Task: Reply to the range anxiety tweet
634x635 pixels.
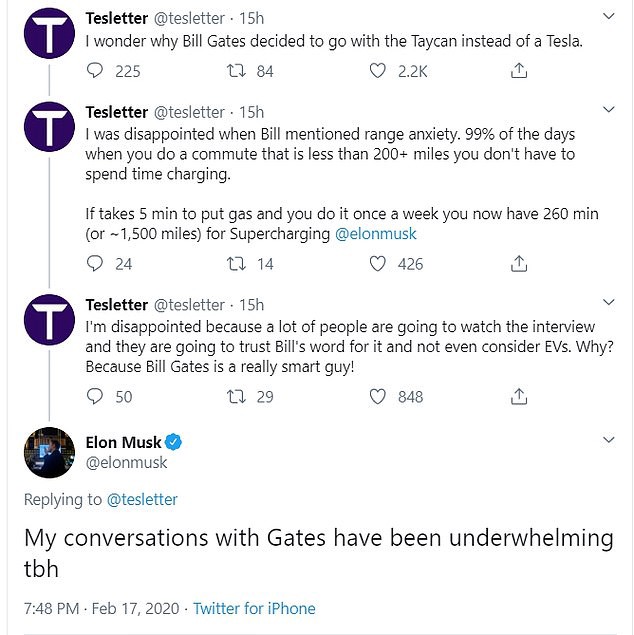Action: (96, 264)
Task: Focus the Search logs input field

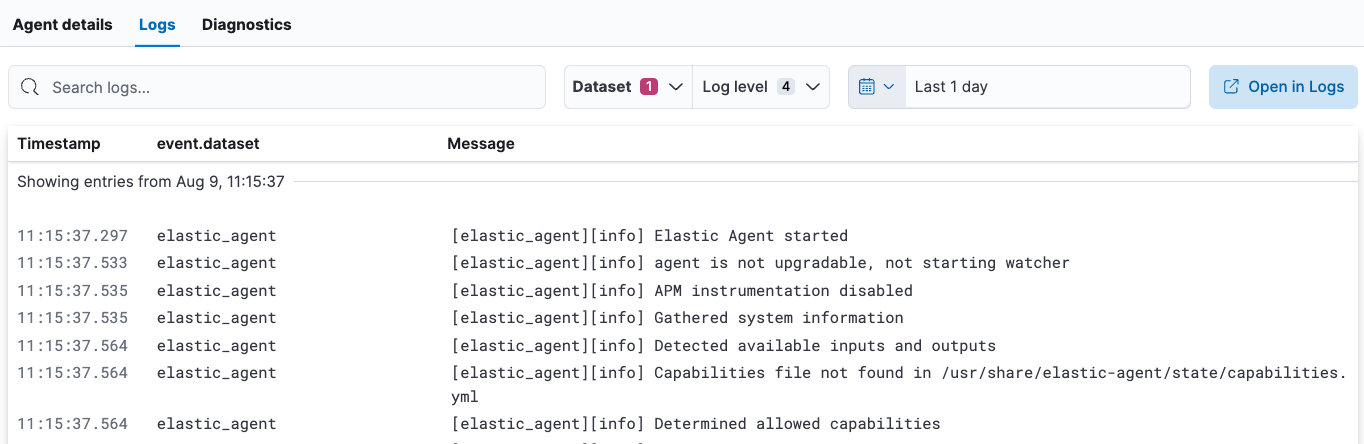Action: click(290, 88)
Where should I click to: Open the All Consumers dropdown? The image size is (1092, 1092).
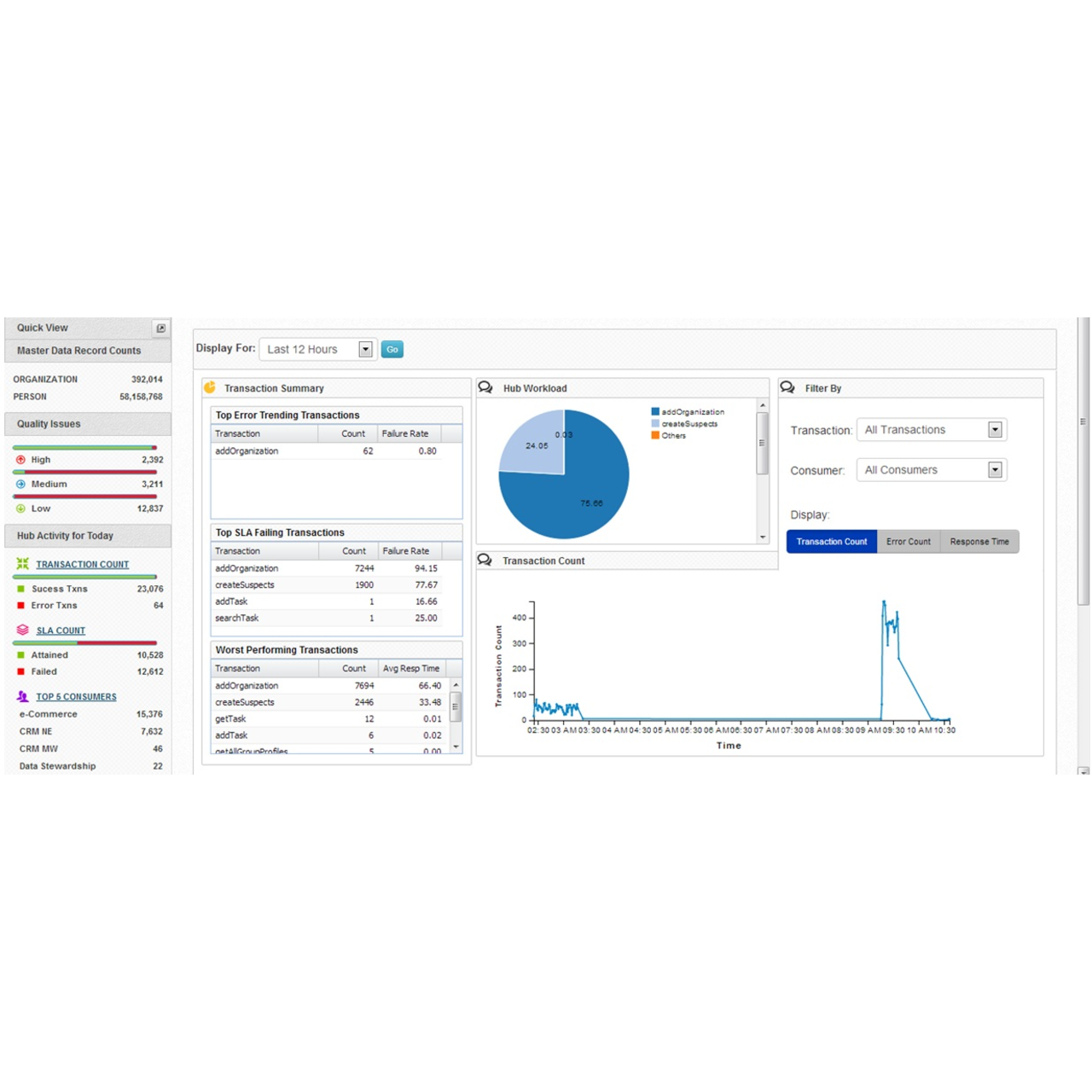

________________________

# What the task asks
Please rewrite all of the material above, swapping every "Task" for "Instruction" and changing nothing else, and omit the pictures.

# Response to the exercise
Instruction: Reply to the range anxiety tweet
634x635 pixels.
Action: (96, 264)
Instruction: Focus the Search logs input field

Action: click(290, 88)
Where should I click to: Open the All Consumers dropdown? The image size is (1092, 1092).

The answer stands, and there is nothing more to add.